> [DATA SHOWN]:
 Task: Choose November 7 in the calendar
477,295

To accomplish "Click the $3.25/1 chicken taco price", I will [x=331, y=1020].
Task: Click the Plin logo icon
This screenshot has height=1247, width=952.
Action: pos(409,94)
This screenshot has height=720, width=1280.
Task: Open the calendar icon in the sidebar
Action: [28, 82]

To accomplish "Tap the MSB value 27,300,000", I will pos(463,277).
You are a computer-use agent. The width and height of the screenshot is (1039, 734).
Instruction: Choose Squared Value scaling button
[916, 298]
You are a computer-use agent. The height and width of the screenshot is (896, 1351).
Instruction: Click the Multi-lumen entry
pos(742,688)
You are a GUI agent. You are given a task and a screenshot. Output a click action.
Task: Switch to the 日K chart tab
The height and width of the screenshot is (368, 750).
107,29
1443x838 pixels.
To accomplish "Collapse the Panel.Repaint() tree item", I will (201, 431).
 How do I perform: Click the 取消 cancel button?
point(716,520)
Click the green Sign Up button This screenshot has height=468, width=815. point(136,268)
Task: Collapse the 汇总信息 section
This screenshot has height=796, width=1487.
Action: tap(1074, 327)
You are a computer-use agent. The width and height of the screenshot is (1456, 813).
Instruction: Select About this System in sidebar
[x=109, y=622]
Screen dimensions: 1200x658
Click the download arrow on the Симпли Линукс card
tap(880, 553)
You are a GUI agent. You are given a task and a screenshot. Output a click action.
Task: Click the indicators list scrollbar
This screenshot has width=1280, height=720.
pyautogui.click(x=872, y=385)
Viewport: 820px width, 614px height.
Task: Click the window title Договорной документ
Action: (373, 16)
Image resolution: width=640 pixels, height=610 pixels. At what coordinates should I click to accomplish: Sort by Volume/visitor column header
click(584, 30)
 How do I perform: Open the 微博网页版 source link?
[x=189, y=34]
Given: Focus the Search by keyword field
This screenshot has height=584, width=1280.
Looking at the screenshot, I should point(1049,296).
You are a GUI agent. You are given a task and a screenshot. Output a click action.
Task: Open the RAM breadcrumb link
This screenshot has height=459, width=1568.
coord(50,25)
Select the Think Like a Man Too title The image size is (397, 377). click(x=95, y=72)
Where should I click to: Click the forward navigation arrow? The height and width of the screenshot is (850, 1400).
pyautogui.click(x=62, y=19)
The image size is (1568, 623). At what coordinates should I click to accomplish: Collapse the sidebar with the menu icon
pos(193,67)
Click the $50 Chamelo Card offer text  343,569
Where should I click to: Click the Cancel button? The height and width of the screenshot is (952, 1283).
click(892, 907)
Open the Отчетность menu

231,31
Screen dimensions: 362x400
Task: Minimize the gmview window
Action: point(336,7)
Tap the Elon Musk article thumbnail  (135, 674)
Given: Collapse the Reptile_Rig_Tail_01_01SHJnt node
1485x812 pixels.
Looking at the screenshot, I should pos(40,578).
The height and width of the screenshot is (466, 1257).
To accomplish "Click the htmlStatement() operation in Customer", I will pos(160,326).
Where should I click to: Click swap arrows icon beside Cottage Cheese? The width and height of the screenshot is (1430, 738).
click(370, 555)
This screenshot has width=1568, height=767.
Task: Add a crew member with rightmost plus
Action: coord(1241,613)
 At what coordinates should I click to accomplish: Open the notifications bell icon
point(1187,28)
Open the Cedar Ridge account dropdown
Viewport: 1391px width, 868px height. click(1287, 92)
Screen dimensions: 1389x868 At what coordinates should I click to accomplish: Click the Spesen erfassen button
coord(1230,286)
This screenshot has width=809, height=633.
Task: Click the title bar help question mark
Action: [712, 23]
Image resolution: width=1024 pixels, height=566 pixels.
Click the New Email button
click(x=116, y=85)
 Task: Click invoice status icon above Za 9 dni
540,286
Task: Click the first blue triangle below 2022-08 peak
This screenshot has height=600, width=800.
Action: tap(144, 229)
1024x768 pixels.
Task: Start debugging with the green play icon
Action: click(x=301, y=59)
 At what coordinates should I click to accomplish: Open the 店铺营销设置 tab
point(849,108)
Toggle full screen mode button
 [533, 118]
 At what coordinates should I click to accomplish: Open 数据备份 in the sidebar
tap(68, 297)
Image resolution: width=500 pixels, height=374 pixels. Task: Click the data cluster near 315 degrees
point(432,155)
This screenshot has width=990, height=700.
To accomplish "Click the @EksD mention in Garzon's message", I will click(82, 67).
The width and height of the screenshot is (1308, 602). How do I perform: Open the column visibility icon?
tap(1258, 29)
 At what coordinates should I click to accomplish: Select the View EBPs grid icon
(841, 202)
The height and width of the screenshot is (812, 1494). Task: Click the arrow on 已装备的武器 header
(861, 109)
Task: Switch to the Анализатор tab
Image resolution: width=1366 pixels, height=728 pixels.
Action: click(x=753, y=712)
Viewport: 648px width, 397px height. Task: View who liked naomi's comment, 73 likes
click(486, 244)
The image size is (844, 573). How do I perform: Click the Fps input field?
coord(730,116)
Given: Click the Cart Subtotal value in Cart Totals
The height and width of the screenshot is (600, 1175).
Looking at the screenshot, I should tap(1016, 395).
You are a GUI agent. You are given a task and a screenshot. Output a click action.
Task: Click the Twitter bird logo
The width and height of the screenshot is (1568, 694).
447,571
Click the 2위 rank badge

> [DESCRIPTION OF THE TASK]: Every line of the material above is to be copied exactly.

> [OUTPUT FOR THIS TASK]:
 Task: Choose November 7 in the calendar
477,295

To accomplish "Click the $3.25/1 chicken taco price", I will [x=331, y=1020].
Task: Click the Plin logo icon
This screenshot has height=1247, width=952.
Action: pos(409,94)
This screenshot has height=720, width=1280.
Task: Open the calendar icon in the sidebar
Action: [28, 82]

To accomplish "Tap the MSB value 27,300,000", I will pos(463,277).
You are a computer-use agent. The width and height of the screenshot is (1039, 734).
Instruction: Choose Squared Value scaling button
[916, 298]
You are a computer-use agent. The height and width of the screenshot is (896, 1351).
Instruction: Click the Multi-lumen entry
pos(742,688)
You are a GUI agent. You are given a task and a screenshot. Output a click action.
Task: Switch to the 日K chart tab
The height and width of the screenshot is (368, 750).
107,29
1443x838 pixels.
To accomplish "Collapse the Panel.Repaint() tree item", I will (201, 431).
 How do I perform: Click the 取消 cancel button?
point(716,520)
Click the green Sign Up button This screenshot has height=468, width=815. point(136,268)
Task: Collapse the 汇总信息 section
This screenshot has height=796, width=1487.
Action: tap(1074, 327)
You are a computer-use agent. The width and height of the screenshot is (1456, 813).
Instruction: Select About this System in sidebar
[x=109, y=622]
Screen dimensions: 1200x658
Click the download arrow on the Симпли Линукс card
tap(880, 553)
You are a GUI agent. You are given a task and a screenshot. Output a click action.
Task: Click the indicators list scrollbar
This screenshot has width=1280, height=720.
pyautogui.click(x=872, y=385)
Viewport: 820px width, 614px height.
Task: Click the window title Договорной документ
Action: (373, 16)
Image resolution: width=640 pixels, height=610 pixels. At what coordinates should I click to accomplish: Sort by Volume/visitor column header
click(584, 30)
 How do I perform: Open the 微博网页版 source link?
[x=189, y=34]
Given: Focus the Search by keyword field
This screenshot has height=584, width=1280.
Looking at the screenshot, I should point(1049,296).
You are a GUI agent. You are given a task and a screenshot. Output a click action.
Task: Open the RAM breadcrumb link
This screenshot has height=459, width=1568.
coord(50,25)
Select the Think Like a Man Too title The image size is (397, 377). click(x=95, y=72)
Where should I click to: Click the forward navigation arrow? The height and width of the screenshot is (850, 1400).
pyautogui.click(x=62, y=19)
The image size is (1568, 623). At what coordinates should I click to accomplish: Collapse the sidebar with the menu icon
pos(193,67)
Click the $50 Chamelo Card offer text  343,569
Where should I click to: Click the Cancel button? The height and width of the screenshot is (952, 1283).
click(892, 907)
Open the Отчетность menu

231,31
Screen dimensions: 362x400
Task: Minimize the gmview window
Action: point(336,7)
Tap the Elon Musk article thumbnail  (135, 674)
Given: Collapse the Reptile_Rig_Tail_01_01SHJnt node
1485x812 pixels.
Looking at the screenshot, I should pos(40,578).
The height and width of the screenshot is (466, 1257).
To accomplish "Click the htmlStatement() operation in Customer", I will pos(160,326).
Where should I click to: Click swap arrows icon beside Cottage Cheese? The width and height of the screenshot is (1430, 738).
click(370, 555)
This screenshot has width=1568, height=767.
Task: Add a crew member with rightmost plus
Action: coord(1241,613)
 At what coordinates should I click to accomplish: Open the notifications bell icon
point(1187,28)
Open the Cedar Ridge account dropdown
Viewport: 1391px width, 868px height. click(1287, 92)
Screen dimensions: 1389x868 At what coordinates should I click to accomplish: Click the Spesen erfassen button
coord(1230,286)
This screenshot has width=809, height=633.
Task: Click the title bar help question mark
Action: [712, 23]
Image resolution: width=1024 pixels, height=566 pixels.
Click the New Email button
click(x=116, y=85)
 Task: Click invoice status icon above Za 9 dni
540,286
Task: Click the first blue triangle below 2022-08 peak
This screenshot has height=600, width=800.
Action: tap(144, 229)
1024x768 pixels.
Task: Start debugging with the green play icon
Action: click(x=301, y=59)
 At what coordinates should I click to accomplish: Open the 店铺营销设置 tab
point(849,108)
Toggle full screen mode button
 [533, 118]
 At what coordinates should I click to accomplish: Open 数据备份 in the sidebar
tap(68, 297)
Image resolution: width=500 pixels, height=374 pixels. Task: Click the data cluster near 315 degrees
point(432,155)
This screenshot has width=990, height=700.
To accomplish "Click the @EksD mention in Garzon's message", I will click(82, 67).
The width and height of the screenshot is (1308, 602). How do I perform: Open the column visibility icon?
tap(1258, 29)
 At what coordinates should I click to accomplish: Select the View EBPs grid icon
(841, 202)
The height and width of the screenshot is (812, 1494). Task: Click the arrow on 已装备的武器 header
(861, 109)
Task: Switch to the Анализатор tab
Image resolution: width=1366 pixels, height=728 pixels.
Action: click(x=753, y=712)
Viewport: 648px width, 397px height. Task: View who liked naomi's comment, 73 likes
click(486, 244)
The image size is (844, 573). How do I perform: Click the Fps input field?
coord(730,116)
Given: Click the Cart Subtotal value in Cart Totals
The height and width of the screenshot is (600, 1175).
Looking at the screenshot, I should tap(1016, 395).
You are a GUI agent. You are given a task and a screenshot. Output a click action.
Task: Click the Twitter bird logo
The width and height of the screenshot is (1568, 694).
447,571
Click the 2위 rank badge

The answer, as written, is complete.